A lot of us are trying to do our bit to make the clothes we wear more sustainable, and social media influencers are certainly no exception. We've selected some of our favourite Instagrammers who are known for championing vintage and second hand pieces over new, as well as promoting and supporting organisations with an ethical approach to fashion.
1. Emma Slade Edmonson | @emsladedmonson
Based in London, Emma Slade Edmonson is a self-styled sustainable fashionista, known for her pre-loved and charity shop finds. With a background in retail, marketing and branding, she has built up a following of 22.5k and has even been included on the Forbes 100 Environmentalist list. Emma also founded Charity Fashion Live – an organisation that reimagines London Fashion Week looks in real-time with second-hand clothing.
2. Carry Somers | @carrysomers
Carry Somers is the founder of Fashion Revolution, the world’s largest fashion activism movement. In 2019, she was selected from a pool of 10,000 applicants to take part in eXXpedition Round the World – a two-year expedition around the world to raise awareness of the negative health and environmental impacts of single-use plastics.
3. Tolly Dolly Posh | @tolmeia
At just 19, Tolly Dolly Posh has proved to be an important part of the sustainability movement. She is quoted as saying “To all the leaders; to all the politicians; to all the CEOs, stop feeling proud of youth activists. Start looking at us and feeling a sense of shame”.
4. Aditi Mayer | @aditimayer
Aditi describes her mission as “decolonizing style, sustainability and social justice”. She serves on the council of Intersectional Environmentalist and State of Fashion. Aditi will be spending 2022 as a National Geographic Digital Storytelling Fellow, spending one year documenting the social and environmental impacts of India’s fashion supply chain.
5. Dominique Drakeford | @dominiquedrakeford
The founder of @melaninass and @sustainablebk, Dominique's cause is rooted in the importance of bringing sustainability to the forefront of underrepresented communities. With a background in youth development and adventure-based outdoor education and recreation, Dominique considers herself a non-traditional environmental educator. In her own words, "Fashion is my entry point - my entire lifestyle stimulates a mosaic of reaffirmed sustainability standards."
6. Aja Barber | @ajabarber
American-born, London-based Aja Barber advocates for self-styled second-hand finds, as well as tips on how to rework and repurpose the same item of clothing. With a following of almost 240,000, Aja raises awareness about fast-fashion, as well as sharing the hashtag #IGaveUpFastFashionBecause. On the subject of second-hand clothing, Aja said “I hate that people ask me how I can afford this clothing and assume that I’m rich or well off because I like nice things. I’ve been acquiring these pieces for years and years. They were hunted, hard fought and won, each one with its own unique story.”
7. Kara | @theflippside
San Francisco-based Kara advocates for and encourages second-hand clothing, and her feed is a colourful celebration of textures, patterns and styles. She recently launched @theflippsidestyles which aims to showcase ethical fashion styling. “Shopping secondhand is wonderful and financially probably more responsible for most of us. It also allows me to save for high quality, ethical and season-less items that I know I won’t give up on.”

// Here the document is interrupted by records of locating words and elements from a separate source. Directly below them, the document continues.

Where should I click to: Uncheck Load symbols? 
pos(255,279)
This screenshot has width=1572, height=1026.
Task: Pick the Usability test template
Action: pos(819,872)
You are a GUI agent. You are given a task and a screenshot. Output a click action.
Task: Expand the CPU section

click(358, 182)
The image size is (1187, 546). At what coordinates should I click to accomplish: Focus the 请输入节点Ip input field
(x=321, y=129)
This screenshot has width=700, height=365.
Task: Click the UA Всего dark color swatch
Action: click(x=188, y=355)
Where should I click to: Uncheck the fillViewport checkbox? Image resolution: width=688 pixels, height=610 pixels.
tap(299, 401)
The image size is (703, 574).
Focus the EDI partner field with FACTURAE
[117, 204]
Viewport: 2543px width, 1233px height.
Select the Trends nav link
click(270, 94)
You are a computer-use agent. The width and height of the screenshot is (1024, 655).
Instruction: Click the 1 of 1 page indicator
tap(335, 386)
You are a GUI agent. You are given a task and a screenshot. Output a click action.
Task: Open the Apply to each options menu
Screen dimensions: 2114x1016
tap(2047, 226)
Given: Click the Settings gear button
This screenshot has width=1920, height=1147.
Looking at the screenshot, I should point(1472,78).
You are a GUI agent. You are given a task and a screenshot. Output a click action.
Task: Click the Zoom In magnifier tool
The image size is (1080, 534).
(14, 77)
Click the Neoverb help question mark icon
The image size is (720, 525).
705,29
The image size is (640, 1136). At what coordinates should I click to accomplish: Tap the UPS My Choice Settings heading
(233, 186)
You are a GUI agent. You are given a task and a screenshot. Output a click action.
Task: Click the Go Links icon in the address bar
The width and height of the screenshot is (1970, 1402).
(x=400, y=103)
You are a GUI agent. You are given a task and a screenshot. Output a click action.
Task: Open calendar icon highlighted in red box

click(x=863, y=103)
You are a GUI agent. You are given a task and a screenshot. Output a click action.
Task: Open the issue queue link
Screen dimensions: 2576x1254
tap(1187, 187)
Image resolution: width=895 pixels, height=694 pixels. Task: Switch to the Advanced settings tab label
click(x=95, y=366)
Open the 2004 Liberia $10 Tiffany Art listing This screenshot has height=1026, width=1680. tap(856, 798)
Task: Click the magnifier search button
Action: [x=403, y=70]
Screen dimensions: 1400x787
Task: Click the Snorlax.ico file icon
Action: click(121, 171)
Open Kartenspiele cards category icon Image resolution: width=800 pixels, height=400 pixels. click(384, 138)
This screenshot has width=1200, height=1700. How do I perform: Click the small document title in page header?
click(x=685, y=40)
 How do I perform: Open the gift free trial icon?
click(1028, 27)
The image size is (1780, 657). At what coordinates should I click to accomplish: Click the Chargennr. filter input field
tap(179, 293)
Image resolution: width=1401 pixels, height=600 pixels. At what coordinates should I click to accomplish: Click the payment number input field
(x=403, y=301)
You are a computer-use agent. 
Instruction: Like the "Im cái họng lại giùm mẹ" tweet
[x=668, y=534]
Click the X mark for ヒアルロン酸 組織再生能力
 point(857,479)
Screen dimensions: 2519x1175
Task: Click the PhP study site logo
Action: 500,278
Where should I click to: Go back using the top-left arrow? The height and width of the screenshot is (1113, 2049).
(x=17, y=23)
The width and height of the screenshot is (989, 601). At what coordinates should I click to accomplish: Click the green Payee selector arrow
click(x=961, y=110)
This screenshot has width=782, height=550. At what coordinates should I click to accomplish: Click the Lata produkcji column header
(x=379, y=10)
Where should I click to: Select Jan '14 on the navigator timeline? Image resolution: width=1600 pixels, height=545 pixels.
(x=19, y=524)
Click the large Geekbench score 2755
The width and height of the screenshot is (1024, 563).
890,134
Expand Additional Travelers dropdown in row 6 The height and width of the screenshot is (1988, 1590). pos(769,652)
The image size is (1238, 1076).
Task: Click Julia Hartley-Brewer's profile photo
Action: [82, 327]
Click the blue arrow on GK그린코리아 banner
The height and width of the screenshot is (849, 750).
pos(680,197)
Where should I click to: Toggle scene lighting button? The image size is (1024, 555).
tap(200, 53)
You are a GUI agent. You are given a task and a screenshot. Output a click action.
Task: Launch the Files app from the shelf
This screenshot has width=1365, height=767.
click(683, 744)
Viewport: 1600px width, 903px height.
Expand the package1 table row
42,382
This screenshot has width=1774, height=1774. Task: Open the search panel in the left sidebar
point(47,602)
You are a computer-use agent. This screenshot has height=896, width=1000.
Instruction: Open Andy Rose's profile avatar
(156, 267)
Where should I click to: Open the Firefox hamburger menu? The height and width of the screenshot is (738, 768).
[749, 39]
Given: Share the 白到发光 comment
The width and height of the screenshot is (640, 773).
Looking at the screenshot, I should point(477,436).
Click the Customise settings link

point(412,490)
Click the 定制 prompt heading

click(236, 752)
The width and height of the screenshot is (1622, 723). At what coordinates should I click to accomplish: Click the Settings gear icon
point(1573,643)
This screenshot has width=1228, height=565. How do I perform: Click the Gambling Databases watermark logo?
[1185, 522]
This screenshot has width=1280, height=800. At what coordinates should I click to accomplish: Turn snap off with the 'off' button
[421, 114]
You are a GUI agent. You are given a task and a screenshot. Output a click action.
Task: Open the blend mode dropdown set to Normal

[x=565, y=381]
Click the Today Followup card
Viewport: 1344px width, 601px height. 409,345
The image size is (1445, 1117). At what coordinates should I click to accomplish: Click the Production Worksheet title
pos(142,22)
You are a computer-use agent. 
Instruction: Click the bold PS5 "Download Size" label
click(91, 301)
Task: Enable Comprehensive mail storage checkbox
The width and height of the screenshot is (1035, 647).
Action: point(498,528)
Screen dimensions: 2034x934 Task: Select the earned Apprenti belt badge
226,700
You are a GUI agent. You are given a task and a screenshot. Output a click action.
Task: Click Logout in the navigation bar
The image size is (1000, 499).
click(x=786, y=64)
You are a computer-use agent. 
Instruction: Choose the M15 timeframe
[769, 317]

8. Kim Seidensticker | @kimseidensticker
Kim is a big sustainable fashion advocate, and also encourages clean beauty and low/zero waste living. Her inspiring versatile style is an eclectic mix of sustainable brands and pre-loved items. On avoiding fast fashion garments, Kim advises "Ignore trends by avoiding places where you might see language like ‘trendy,’ ‘on-trend,’ ‘the latest trends,’ ‘trend forecasting,’ etc."
9. Tyler Chanel | @thriftsandtangles
Tyler is known for her natural hair blogging and thrift store finds. Her blog Thrifts and Tangles has been running since 2012 and Tyler describes it as "A way to share my hair journey and my thrifted outfits. Over the years, this blog has transformed into a space to inspire women to give secondhand shopping, sustainability, and their natural selves a chance." She also co-created The Orange Collab podcast which gives business advice to WOC looking to enter into entrepeneurship.
10. Venetia LaManna | @venetialamanna
Venetia is a broadcaster and ethical fashion campaigner. She also co-founded Remember Who Made Them, an organisation that works to amplify the voices of garment workers, who are predominantly women and girls of colour. Venetia is passionate about the importance of slowing down fashion, and focussing on the people who make our clothes - especially their lives, their treatment, their payment, and their justice.